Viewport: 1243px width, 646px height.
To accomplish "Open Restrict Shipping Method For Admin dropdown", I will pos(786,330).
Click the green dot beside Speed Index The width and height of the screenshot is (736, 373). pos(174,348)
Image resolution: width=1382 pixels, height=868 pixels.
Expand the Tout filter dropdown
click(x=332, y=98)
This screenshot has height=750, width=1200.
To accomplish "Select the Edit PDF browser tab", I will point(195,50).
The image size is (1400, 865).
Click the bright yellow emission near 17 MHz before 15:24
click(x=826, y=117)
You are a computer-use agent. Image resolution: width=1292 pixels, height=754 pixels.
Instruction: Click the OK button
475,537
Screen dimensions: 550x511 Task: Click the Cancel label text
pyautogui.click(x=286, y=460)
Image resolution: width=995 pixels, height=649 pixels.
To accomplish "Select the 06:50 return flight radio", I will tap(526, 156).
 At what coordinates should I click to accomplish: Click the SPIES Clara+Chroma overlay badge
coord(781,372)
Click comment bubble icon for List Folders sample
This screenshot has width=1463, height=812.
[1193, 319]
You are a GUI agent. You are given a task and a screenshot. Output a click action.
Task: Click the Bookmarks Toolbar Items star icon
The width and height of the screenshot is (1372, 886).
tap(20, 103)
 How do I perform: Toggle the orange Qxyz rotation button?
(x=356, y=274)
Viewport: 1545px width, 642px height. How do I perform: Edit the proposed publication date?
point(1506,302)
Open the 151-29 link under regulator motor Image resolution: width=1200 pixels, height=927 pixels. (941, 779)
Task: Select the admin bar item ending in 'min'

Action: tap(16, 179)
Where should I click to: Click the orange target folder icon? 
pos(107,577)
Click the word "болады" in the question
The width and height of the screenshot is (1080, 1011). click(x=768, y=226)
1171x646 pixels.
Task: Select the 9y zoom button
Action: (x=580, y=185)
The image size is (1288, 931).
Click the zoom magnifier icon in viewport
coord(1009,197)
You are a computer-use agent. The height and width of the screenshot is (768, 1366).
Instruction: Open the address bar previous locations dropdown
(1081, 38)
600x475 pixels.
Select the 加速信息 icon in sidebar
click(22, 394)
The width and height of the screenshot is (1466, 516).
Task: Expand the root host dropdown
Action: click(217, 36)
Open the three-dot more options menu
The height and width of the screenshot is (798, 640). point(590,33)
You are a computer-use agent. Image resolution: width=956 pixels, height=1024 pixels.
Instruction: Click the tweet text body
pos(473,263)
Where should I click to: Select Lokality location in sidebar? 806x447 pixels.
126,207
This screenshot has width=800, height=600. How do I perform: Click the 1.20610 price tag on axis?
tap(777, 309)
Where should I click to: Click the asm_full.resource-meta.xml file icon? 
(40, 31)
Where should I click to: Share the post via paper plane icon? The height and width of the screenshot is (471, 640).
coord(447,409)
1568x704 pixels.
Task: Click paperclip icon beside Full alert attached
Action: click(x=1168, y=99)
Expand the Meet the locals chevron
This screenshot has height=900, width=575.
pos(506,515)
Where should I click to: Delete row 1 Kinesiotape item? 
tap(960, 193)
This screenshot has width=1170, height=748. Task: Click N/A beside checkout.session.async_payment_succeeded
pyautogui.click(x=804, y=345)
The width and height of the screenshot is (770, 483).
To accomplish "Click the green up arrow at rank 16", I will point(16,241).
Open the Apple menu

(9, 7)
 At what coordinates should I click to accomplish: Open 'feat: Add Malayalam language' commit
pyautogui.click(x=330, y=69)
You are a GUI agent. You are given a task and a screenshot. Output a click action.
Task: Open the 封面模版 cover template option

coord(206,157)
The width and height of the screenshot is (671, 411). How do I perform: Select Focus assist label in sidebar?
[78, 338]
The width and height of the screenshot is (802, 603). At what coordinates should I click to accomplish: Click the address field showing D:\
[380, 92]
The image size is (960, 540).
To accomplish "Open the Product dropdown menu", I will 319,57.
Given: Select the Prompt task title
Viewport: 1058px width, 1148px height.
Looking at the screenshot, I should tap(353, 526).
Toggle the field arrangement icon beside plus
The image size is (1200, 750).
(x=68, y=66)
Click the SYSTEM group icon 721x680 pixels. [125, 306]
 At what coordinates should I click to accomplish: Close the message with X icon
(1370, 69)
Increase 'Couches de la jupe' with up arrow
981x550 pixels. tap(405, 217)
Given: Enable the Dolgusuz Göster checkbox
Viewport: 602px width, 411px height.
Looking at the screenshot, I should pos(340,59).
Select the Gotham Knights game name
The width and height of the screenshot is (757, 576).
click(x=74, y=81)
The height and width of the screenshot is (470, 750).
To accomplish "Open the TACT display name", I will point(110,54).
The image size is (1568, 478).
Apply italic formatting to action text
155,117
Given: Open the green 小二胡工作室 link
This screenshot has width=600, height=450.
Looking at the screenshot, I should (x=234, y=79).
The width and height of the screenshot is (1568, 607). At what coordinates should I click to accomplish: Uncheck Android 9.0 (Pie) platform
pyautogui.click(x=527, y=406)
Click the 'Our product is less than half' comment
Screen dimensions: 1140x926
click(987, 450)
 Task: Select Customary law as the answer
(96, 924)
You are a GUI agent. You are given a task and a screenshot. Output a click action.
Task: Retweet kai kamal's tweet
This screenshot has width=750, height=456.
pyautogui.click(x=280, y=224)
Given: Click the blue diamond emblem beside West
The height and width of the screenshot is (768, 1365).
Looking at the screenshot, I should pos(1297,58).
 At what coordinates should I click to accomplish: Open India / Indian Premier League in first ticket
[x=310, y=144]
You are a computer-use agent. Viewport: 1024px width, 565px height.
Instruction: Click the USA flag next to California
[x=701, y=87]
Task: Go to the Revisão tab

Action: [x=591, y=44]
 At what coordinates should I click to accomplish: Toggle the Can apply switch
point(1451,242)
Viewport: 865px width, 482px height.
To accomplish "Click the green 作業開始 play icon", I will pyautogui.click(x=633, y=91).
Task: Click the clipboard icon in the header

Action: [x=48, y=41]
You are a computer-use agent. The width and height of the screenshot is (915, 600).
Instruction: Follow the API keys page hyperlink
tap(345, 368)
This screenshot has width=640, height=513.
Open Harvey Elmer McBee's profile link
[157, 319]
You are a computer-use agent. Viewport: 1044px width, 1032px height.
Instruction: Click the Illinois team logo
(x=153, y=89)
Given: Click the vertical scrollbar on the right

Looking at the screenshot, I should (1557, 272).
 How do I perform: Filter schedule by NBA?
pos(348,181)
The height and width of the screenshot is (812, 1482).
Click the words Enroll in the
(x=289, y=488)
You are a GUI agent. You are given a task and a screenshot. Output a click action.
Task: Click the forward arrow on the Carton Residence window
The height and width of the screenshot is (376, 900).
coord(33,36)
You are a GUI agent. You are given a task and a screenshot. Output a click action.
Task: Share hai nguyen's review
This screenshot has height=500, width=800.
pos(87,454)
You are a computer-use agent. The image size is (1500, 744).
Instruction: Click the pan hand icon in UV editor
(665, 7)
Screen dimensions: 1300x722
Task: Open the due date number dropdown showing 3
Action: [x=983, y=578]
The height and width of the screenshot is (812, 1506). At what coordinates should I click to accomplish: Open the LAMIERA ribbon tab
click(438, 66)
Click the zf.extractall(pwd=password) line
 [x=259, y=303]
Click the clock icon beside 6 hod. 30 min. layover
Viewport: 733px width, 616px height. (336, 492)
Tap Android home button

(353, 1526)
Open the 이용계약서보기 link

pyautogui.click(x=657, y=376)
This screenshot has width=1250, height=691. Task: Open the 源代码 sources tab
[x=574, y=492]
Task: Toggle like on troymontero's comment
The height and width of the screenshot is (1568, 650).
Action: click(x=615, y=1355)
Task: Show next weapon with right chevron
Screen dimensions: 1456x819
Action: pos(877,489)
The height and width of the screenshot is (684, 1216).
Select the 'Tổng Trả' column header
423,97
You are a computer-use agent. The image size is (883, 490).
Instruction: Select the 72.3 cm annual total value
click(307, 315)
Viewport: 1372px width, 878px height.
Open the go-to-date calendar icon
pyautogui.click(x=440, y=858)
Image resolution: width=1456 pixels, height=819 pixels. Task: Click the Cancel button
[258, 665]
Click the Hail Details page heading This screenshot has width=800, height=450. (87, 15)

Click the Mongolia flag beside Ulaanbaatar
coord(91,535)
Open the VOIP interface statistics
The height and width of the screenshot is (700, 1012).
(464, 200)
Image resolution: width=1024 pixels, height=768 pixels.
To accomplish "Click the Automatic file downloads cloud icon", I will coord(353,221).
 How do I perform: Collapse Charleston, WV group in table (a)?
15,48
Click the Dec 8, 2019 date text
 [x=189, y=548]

Exercise.
Using the data above, reproduce exactly the lines from the line that contains "This screenshot has height=900, width=575." through the line that contains "Given: Select the Prompt task title", including both.

Exercise answer.
This screenshot has height=900, width=575.
pos(506,515)
Where should I click to: Delete row 1 Kinesiotape item? 
tap(960, 193)
This screenshot has width=1170, height=748. Task: Click N/A beside checkout.session.async_payment_succeeded
pyautogui.click(x=804, y=345)
The width and height of the screenshot is (770, 483).
To accomplish "Click the green up arrow at rank 16", I will point(16,241).
Open the Apple menu

(9, 7)
 At what coordinates should I click to accomplish: Open 'feat: Add Malayalam language' commit
pyautogui.click(x=330, y=69)
You are a GUI agent. You are given a task and a screenshot. Output a click action.
Task: Open the 封面模版 cover template option

coord(206,157)
The width and height of the screenshot is (671, 411). How do I perform: Select Focus assist label in sidebar?
[78, 338]
The width and height of the screenshot is (802, 603). At what coordinates should I click to accomplish: Click the address field showing D:\
[380, 92]
The image size is (960, 540).
To accomplish "Open the Product dropdown menu", I will 319,57.
Given: Select the Prompt task title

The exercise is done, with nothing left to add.